Monday, September 28, 2009

Review: Tuna Carpaccio P.I.

Tuna Carpaccio is many things. First, it is a dish made by thinly slicing fresh raw tuna and serving it with a savory and often spicy sauce. Second, it is a webcomic by Josh Dunlap and Tony Chavira. Third, it is the main character of said webcomic.

It may be still other things. I'll let you know if I discover any more.

Albacore Melt Carpaccio, better known as "Tuna," is a private investigator in a city of crime and mayhem. He's hard-headed, hard-hitting, and hardly competent. Even his secretary Pamela is more skilled at detective work than he is.

Tuna, however, is entirely oblivious to his own incompetence. He cracks cases with fisticuffs and copious property damage. He fancies himself on par with the city's Police Detective, Aurora Malta, even though his investigations (and I'm being generous with the term) constantly interfere with hers. Despite her low opinion of him (which she makes clear in no uncertain terms), he relentlessly hits on her. Tuna believes he is the sharpest detective in the shed--and he ignores all evidence to the contrary.

Carpaccio's primary adversary is the elusive mob boss Jose Maria De Jesus, but the road to the Hispanic crime lord is strewn with recurring "theme villains" in the vein of Dick Tracy or Batman. These include psychological psycho Ink Blot, zombie hipster Dead Beat, the bowling monarch King Pin (my personal favorite), and the Christmas criminal Coal Miner, whose slugfest with Carpaccio stretches out in a ridiculous infinite-canvas showdown that is sure to give the creators headaches when they're putting together a print collection. In these side excursions from the hunt for De Jesus, the comic both satirizes and revels in the bad-puns-and-punchouts villain-of-the-week style, but in a recent surprise move, all these crooks Carpaccio's put behind bars turn out to be relevant to the plot. It's one of many nice touches that make the comic such a kick to read.

Another is the art. Josh Dunlap's style is evocative of film noir, with a little animated-cartoon thrown in for flavor. It's got an inky look to it, with gritty backgrounds, sharply-rendered characters, and loose linework splashed with black shading. Fight scenes are rowdy, cacophonous affairs, the comic keeps things dynamic right down to the panel layouts, and characters have signature fonts for their dialogue. In less-competent hands, this would be a cheap gimmick, but from Pam's longsuffering all-lowercase lines to King Pin's regal script, it's a nice touch and an important part of the comic characterization. In short, Tuna Carpaccio looks good.
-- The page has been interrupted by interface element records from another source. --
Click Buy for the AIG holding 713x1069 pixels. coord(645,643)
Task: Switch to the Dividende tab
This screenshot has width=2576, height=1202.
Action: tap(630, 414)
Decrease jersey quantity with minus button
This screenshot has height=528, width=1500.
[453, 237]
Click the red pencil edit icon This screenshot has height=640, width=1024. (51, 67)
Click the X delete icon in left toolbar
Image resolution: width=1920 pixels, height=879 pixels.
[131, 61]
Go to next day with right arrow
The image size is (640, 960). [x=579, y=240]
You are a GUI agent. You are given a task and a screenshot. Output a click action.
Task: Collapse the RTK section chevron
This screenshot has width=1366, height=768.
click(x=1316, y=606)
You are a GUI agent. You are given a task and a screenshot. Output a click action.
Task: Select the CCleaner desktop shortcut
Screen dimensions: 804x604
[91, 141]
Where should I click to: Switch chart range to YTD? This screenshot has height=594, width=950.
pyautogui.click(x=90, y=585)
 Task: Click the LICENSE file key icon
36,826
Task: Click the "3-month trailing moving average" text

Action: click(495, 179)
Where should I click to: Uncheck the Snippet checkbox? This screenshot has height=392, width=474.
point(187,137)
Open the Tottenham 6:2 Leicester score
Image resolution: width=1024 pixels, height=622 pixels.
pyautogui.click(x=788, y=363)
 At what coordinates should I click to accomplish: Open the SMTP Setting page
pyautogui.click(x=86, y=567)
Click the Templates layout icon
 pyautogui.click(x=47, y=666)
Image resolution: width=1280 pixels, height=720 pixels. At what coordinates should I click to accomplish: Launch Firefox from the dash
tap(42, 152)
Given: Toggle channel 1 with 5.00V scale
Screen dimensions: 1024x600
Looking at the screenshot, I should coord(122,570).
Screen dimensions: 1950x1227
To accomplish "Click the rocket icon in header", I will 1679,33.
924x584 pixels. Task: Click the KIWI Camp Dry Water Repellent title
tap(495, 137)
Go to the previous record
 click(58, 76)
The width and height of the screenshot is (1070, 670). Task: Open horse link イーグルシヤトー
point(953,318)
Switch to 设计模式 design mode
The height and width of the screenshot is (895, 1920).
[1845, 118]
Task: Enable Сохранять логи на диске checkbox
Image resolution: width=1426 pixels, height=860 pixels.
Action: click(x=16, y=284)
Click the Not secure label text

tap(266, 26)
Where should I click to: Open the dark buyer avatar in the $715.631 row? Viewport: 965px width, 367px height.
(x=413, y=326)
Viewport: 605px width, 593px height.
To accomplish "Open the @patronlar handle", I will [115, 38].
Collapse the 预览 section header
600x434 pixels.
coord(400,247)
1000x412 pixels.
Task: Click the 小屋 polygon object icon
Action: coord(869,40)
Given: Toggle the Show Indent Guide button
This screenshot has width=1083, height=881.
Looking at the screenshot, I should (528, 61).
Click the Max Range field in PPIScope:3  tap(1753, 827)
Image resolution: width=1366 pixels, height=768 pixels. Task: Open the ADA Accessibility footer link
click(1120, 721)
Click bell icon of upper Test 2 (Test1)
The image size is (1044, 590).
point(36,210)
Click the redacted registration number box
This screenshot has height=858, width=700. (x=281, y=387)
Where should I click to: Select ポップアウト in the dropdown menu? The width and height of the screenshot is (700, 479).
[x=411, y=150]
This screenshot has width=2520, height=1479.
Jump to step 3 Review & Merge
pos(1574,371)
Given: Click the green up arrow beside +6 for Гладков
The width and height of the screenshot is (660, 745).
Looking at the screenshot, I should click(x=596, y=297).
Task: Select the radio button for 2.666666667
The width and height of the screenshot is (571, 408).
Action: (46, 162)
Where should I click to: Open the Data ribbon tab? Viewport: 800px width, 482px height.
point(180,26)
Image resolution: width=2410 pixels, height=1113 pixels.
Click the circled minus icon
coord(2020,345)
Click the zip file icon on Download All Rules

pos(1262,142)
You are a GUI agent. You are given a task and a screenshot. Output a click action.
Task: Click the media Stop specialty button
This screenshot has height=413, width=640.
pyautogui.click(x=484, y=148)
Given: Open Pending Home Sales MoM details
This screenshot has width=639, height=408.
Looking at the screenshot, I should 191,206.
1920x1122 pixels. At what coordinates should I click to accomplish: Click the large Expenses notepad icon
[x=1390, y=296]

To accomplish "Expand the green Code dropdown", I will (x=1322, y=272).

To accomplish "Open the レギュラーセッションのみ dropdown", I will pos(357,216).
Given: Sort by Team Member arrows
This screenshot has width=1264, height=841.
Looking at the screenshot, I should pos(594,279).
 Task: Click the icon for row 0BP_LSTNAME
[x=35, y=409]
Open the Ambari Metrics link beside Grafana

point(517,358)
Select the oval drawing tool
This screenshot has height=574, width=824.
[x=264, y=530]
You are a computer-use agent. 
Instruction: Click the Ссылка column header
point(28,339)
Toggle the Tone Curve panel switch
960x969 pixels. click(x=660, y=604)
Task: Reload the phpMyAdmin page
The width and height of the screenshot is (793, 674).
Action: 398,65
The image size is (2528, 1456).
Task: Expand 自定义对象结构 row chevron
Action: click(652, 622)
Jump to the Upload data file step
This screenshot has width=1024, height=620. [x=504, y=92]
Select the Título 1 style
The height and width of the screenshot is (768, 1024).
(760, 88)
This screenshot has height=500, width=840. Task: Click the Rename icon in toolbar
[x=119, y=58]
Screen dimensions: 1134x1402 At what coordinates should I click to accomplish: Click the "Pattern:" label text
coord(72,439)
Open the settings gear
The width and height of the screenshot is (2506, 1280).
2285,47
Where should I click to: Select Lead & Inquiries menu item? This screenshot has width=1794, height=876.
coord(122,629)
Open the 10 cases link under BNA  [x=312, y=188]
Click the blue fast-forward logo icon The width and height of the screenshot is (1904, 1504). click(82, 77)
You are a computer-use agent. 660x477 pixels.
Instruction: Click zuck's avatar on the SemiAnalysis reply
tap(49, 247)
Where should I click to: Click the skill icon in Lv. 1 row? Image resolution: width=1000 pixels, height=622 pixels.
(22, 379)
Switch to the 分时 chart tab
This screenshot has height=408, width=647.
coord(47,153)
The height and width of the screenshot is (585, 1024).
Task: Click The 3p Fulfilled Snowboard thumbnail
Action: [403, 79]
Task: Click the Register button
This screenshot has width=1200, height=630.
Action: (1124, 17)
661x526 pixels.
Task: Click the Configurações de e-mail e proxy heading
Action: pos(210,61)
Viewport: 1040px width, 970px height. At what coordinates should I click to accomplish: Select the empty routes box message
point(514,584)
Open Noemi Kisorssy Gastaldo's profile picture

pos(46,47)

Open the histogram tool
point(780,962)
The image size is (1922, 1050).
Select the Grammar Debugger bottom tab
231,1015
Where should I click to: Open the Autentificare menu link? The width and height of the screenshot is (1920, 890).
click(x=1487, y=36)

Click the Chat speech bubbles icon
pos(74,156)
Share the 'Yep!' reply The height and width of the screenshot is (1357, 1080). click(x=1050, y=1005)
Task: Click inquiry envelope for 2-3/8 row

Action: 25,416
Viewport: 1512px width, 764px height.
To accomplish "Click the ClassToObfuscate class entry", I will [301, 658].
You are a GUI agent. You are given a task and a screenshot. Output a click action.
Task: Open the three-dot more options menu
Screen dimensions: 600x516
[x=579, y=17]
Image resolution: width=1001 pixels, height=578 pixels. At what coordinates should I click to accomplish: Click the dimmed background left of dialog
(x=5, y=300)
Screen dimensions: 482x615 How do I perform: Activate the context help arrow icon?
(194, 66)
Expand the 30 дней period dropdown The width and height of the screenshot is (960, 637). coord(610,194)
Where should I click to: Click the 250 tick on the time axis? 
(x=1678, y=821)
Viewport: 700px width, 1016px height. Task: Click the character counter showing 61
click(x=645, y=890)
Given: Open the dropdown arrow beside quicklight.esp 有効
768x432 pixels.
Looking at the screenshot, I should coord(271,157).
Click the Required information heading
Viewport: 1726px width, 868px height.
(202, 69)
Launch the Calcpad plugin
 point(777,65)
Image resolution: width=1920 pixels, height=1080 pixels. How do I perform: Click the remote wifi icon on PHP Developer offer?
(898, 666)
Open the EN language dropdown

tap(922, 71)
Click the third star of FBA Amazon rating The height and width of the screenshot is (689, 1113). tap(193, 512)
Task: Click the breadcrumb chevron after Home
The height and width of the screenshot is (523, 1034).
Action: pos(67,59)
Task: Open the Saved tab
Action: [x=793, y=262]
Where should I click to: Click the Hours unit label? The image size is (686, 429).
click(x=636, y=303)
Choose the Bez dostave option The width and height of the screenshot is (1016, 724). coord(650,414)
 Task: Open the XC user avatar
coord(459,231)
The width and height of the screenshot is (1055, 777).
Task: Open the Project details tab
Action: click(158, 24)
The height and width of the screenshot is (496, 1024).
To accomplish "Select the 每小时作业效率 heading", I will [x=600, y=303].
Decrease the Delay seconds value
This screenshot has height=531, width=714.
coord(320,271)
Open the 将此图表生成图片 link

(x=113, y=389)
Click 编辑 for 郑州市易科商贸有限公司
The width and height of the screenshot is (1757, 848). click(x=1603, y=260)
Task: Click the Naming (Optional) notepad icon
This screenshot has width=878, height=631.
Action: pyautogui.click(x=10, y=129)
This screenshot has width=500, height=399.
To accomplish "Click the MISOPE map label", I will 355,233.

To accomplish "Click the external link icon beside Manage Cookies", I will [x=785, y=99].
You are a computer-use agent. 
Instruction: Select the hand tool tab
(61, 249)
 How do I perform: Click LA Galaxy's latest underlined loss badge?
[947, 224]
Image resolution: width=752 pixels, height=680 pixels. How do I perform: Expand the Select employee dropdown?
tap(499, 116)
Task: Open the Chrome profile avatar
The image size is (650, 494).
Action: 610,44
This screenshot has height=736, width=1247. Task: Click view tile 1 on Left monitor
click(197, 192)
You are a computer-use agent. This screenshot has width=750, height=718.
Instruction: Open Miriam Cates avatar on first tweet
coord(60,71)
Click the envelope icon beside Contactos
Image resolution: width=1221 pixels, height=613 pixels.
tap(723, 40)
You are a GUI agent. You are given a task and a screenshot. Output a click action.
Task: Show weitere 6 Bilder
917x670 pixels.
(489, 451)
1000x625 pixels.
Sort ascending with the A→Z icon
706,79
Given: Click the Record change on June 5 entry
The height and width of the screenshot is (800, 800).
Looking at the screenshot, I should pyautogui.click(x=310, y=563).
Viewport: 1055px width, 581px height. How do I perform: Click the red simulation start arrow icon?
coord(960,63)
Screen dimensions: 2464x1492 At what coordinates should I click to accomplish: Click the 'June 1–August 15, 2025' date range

But don't let him know I said that. It'd go straight to his head.

Tuna, oblivious as he is to his own incompetence, can't help but remind me of Michael Scott, the bungling boss from The Office--which brings me to my only major criticism of the comic. Both Tuna and Michael have no idea how truly unproficient they are, and they make us laugh even as we cringe at their ridiculously unprofessional behavior. With Michael, however, you actually feel sorry for him: you get the sense that he actually cares about people, and his only real vice is that he cares more about getting people to like him. Tuna, on the other hand, more often you just shake your head and mutter, "I cannot believe this guy."

At this point in the story, to be perfectly honest, Tuna is a serious cad, and I'd be hard-pressed to name a redeeming feature beyond his right hook. He's persistent, I'll give him that much. But that's not much to hang your hat on when you're persistently bad. In essence, what I'm saying is that even though the art is great, the characters are funny, and the plotline packs more twists and turns than a retro dance move, it really loses some potential when you strain to sympathize with the main character.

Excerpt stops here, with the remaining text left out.